The location of the plaintiff in error is thus laid across the Titus lode, that is to say, across the course of its apex at or near the surface; and the side lines of the location are really the end lines of the claim, considering the direction or course of the lode at the surface.
As the law stands, we think that the right to follow the dip of the vein is bounded by the end lines of the claim, properly so called; which lines are those which are crosswise of the general course of the vein on the surface. The Spanish mining law confined the owner of a mine to perpendicular lines on every side, but gave him greater or less width according to the dip of the vein. See Rockwell, pp. 56-58, and pp. 274, 275. But our laws have attempted to establish a rule by which each claim shall be so many feet of the vein, lengthwise of its course, to any depth below the surface, although laterally its inclination shall carry it ever so far from a perpendicular. This rule the court below strove to carry out, and all its rulings seems to have been in accordance with it.
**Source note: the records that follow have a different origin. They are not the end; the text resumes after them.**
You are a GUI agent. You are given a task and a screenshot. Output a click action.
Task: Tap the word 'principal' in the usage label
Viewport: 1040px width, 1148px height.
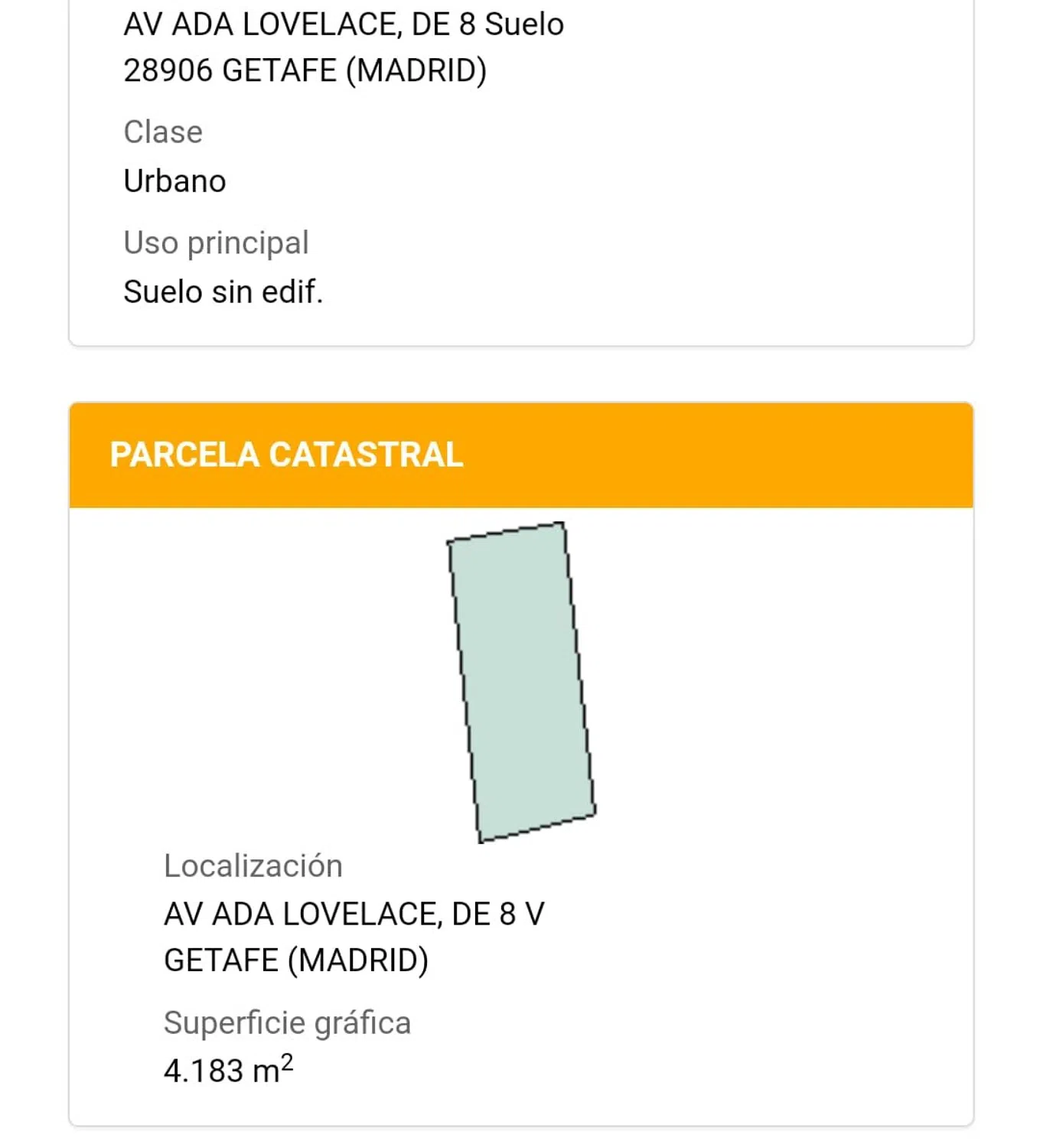pyautogui.click(x=248, y=243)
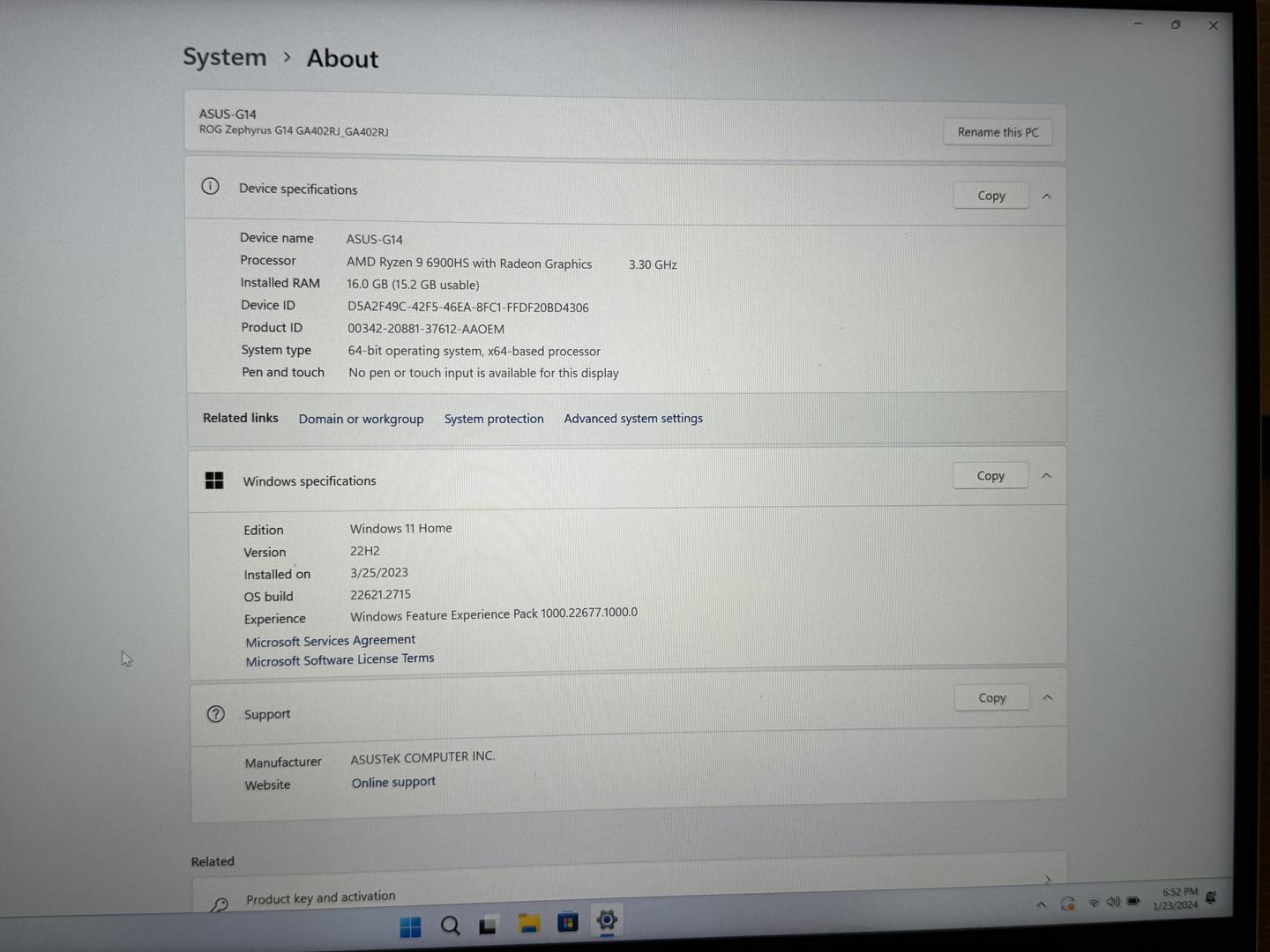Click the Settings gear taskbar icon
Screen dimensions: 1270x952
(x=607, y=920)
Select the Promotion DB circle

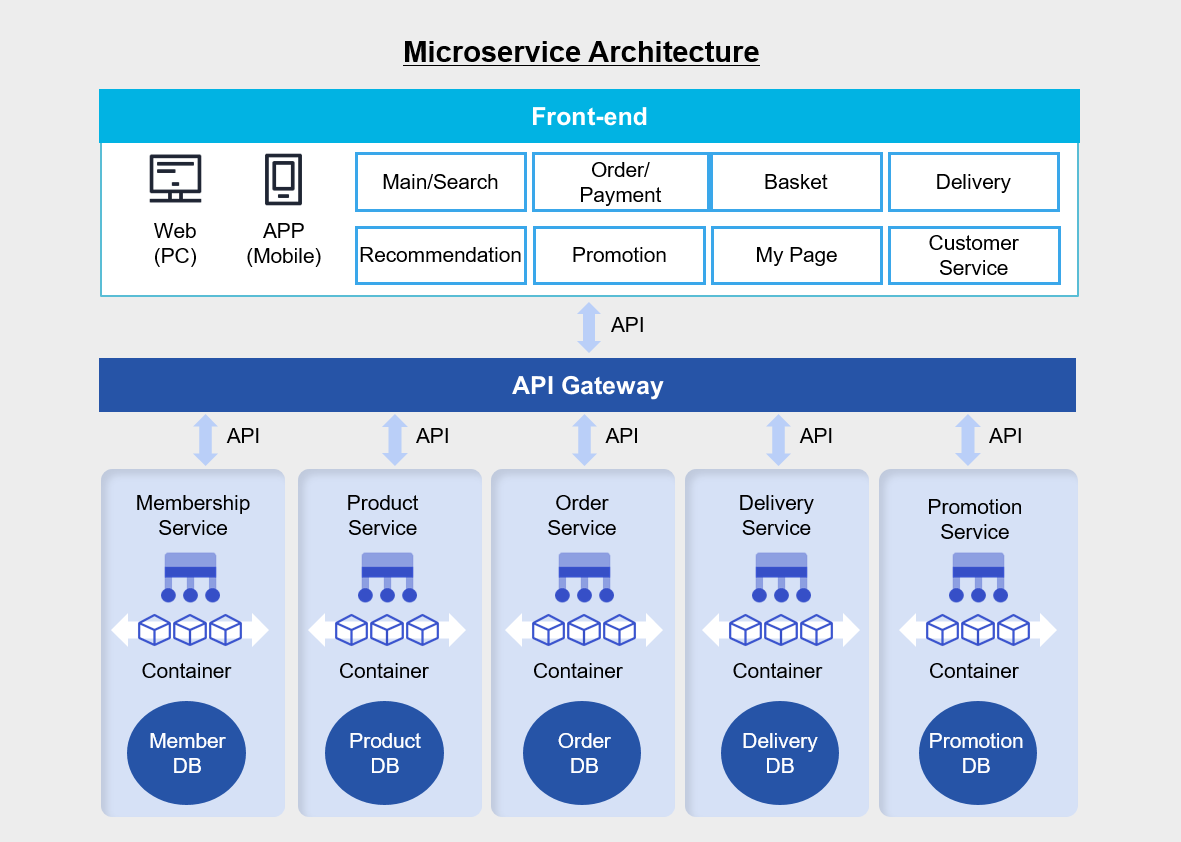[x=977, y=753]
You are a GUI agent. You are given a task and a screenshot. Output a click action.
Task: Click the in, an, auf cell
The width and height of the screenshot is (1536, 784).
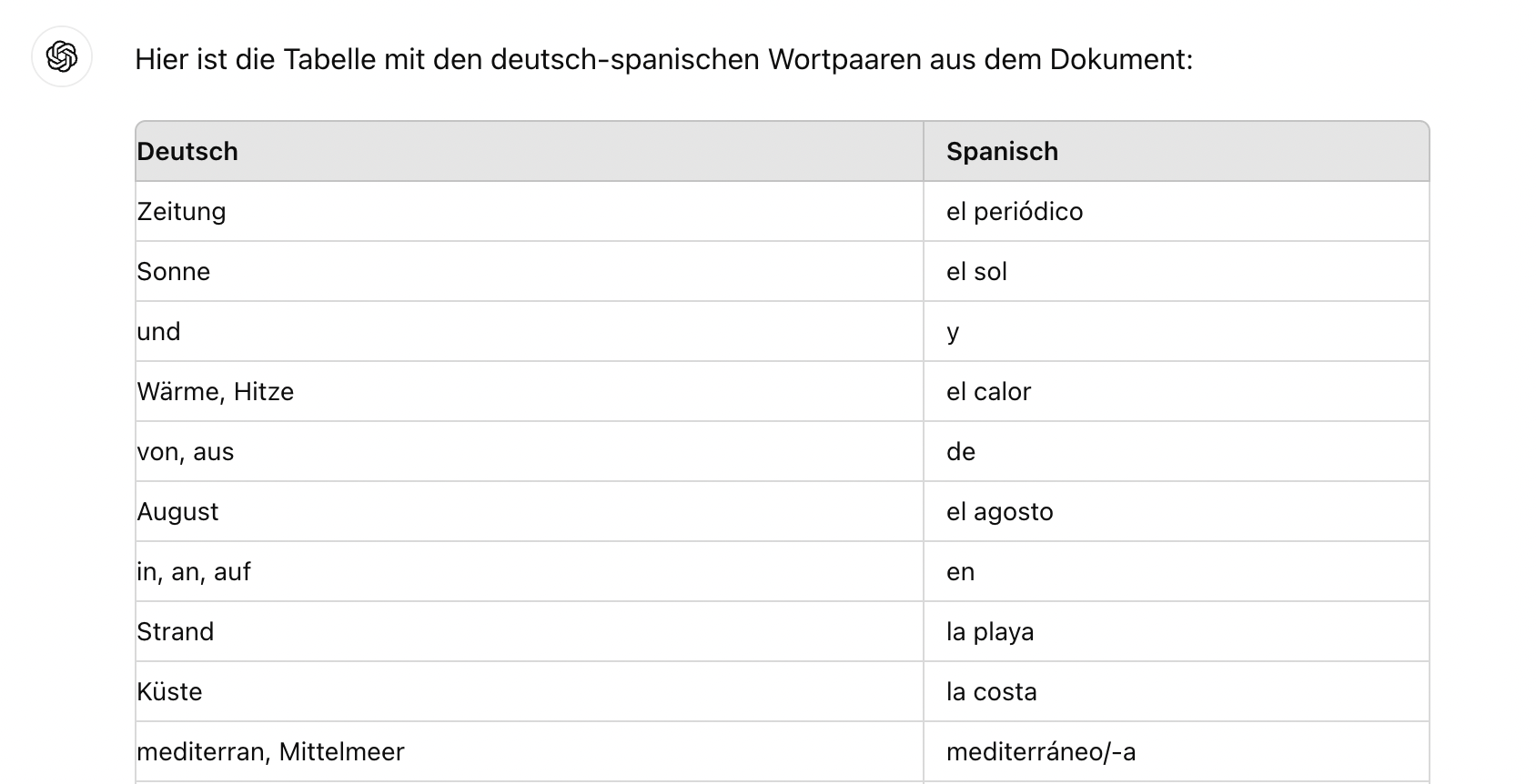click(x=193, y=572)
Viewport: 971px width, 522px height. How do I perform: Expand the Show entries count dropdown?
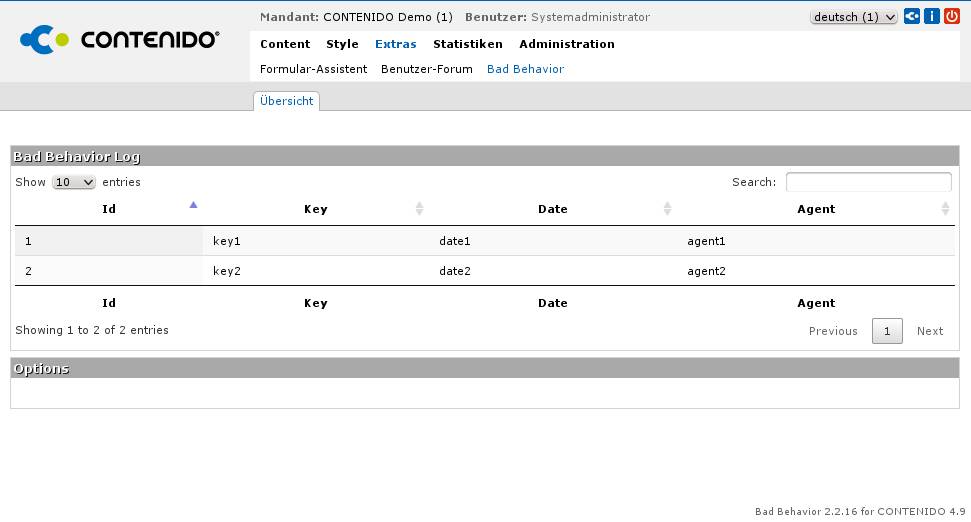[x=74, y=182]
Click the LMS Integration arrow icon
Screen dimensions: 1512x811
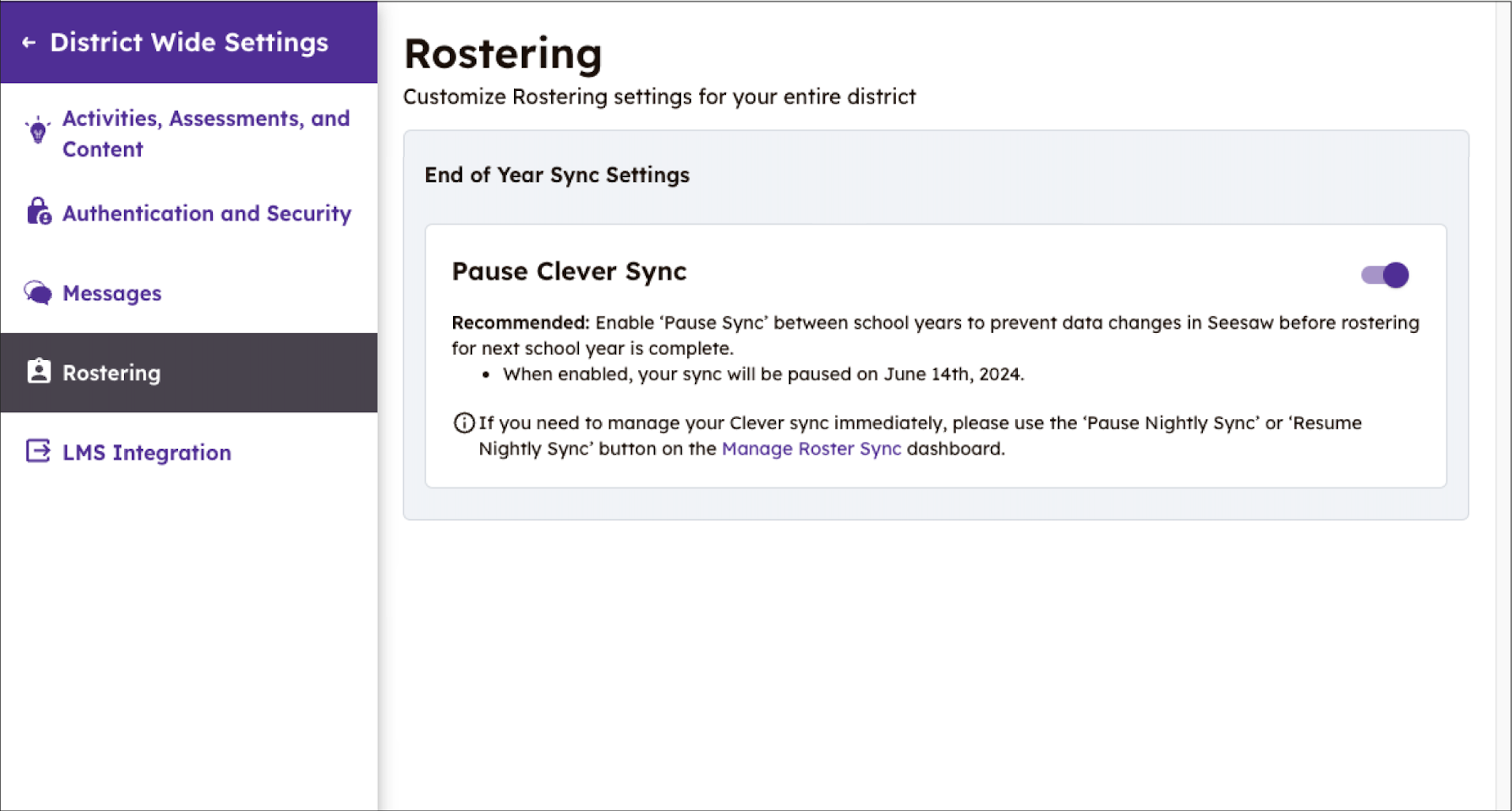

The plaintiff in error contended, and requested the court to charge, in effect, that having received a patent for two thousand six hundred feet in length and one hundred feet in breadth, commencing at the Flagstaff discovery, on the lode at the surface, it was entitled to two thousand six hundred feet of that lode along its length, although it diverged from the location of the claim, and went off in another direction. We cannot think that this is the intent of the law. It would lead to inextricable confusion. Other localities correctly laid upon the lode, and coming up to that of the plaintiff in error on either side, would, by such a rule, be subverted and swept away. Slight deviations of the outcropping lode from the location of the claim would probably not affect the right of the locator to appropriate the continuous vein; but if it should make a material departure from his location, and run off in a different direction, and not return to it, it certainly could not be said that the location was on that lode or vein farther than it continued substantially to correspond with it. Of what use would a location be, for any purpose of defining the rights of parties, if it could be thus made to cover a lode or vein which runs entirely away from it. Though it should happen that the locator, by sinking shafts to a considerable depth, might strike the same vein on its subterranean descent, he ought not to interfere with those who, having properly located along the vein, are pursuing their right to follow the dip in a regular way. So far as he can work upon it, and not interfere with their right, he might probably do so; but no farther. And this consequence would follow irrespective of the priority of the locations. It would depend on the question as to what part of the vein the respective locations properly cover and appropriate.
We do not mean to say that a vein must necessarily crop out upon the surface, in order that locations may be properly laid upon it. If it lies entirely beneath the surface, and the course of its apex can be ascertained by sinking shafts at different points, such shafts may be adopted as indicating the position and course of the vein; and locations may be properly made on the surface above it, so as to secure a right to the vein beneath. But where the vein does crop out along the surface, or is so slightly covered by foreign matter that the course of its apex can be ascertained by ordinary surface exploration, we think that the act of Congress requires that this course should be substantially followed in laying claims and locations upon it. Perhaps the law is not so perfect in this regard as it might be; perhaps the true course of a vein should correspond with its strike, or the line of a level run through it; but this can rarely be ascertained until considerable work has been done, and after claims and locations have become fixed. The most practicable rule is to regard the course of the vein as that which is indicated by surface outcrop, or surface explorations and workings. It is on this line that claims will naturally be laid, whatever be the character of the surface, whether level or inclined.
If these views are correct, the Titus claims, belonging to the defendant in error, were located along the vein or lode in question in a proper manner; and the Flagstaff claims, belonging to the plaintiff in error, were located across it, and can only give the latter a right to so much of the vein or lode as is included between their side lines. The court below took substantially this view of the subject, and ruled accordingly.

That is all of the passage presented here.